Directions for this task: Wherever the string "radio" appears in the entries below, return the line that holds it.

Data for this exercise:

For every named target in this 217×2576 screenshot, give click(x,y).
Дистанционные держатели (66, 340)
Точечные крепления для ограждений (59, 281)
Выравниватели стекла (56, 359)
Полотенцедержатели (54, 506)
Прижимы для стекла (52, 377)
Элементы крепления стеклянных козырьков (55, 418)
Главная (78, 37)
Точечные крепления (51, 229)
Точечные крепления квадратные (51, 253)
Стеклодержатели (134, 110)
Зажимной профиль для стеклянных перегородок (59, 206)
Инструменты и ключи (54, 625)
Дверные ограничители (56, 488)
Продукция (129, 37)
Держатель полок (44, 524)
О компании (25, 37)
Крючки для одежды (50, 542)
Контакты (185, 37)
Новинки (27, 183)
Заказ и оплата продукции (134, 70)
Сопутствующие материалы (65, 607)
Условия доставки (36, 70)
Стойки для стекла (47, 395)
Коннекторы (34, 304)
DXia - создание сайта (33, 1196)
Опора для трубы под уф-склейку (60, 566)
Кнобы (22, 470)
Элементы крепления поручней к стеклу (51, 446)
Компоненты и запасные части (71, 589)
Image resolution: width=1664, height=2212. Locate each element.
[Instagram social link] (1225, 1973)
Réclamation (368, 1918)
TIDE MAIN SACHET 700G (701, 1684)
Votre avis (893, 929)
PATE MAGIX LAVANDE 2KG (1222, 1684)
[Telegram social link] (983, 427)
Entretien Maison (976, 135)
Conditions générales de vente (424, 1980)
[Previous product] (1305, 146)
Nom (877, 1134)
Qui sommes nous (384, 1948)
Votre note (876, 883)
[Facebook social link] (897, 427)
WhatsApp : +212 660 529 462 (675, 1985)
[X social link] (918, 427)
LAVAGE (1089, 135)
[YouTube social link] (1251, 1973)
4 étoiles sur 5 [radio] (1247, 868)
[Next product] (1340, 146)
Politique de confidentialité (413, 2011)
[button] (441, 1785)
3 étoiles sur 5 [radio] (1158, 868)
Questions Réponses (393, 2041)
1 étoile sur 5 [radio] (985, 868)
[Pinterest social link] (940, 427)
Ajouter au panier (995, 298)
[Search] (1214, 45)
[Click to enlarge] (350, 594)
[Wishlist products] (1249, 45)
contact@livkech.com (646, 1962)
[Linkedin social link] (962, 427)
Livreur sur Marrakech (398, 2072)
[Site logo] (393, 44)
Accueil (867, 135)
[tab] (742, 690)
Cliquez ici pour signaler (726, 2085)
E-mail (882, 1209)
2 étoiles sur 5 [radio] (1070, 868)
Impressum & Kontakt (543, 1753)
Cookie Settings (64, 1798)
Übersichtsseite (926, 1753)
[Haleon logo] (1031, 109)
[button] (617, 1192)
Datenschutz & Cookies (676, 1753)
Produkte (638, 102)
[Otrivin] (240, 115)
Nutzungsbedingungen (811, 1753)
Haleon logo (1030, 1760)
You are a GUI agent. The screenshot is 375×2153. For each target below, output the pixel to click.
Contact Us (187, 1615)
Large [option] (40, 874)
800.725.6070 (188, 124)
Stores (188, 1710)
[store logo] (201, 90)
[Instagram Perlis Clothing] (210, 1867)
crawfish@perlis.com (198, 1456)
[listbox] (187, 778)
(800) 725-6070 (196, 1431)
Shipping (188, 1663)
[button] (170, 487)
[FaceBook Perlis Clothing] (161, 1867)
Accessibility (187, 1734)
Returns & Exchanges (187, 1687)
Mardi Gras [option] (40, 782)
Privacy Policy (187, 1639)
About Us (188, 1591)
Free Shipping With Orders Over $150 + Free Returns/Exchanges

Output of the exercise:
4 étoiles sur 5 [radio] (1247, 868)
3 étoiles sur 5 [radio] (1158, 868)
1 étoile sur 5 [radio] (985, 868)
2 étoiles sur 5 [radio] (1070, 868)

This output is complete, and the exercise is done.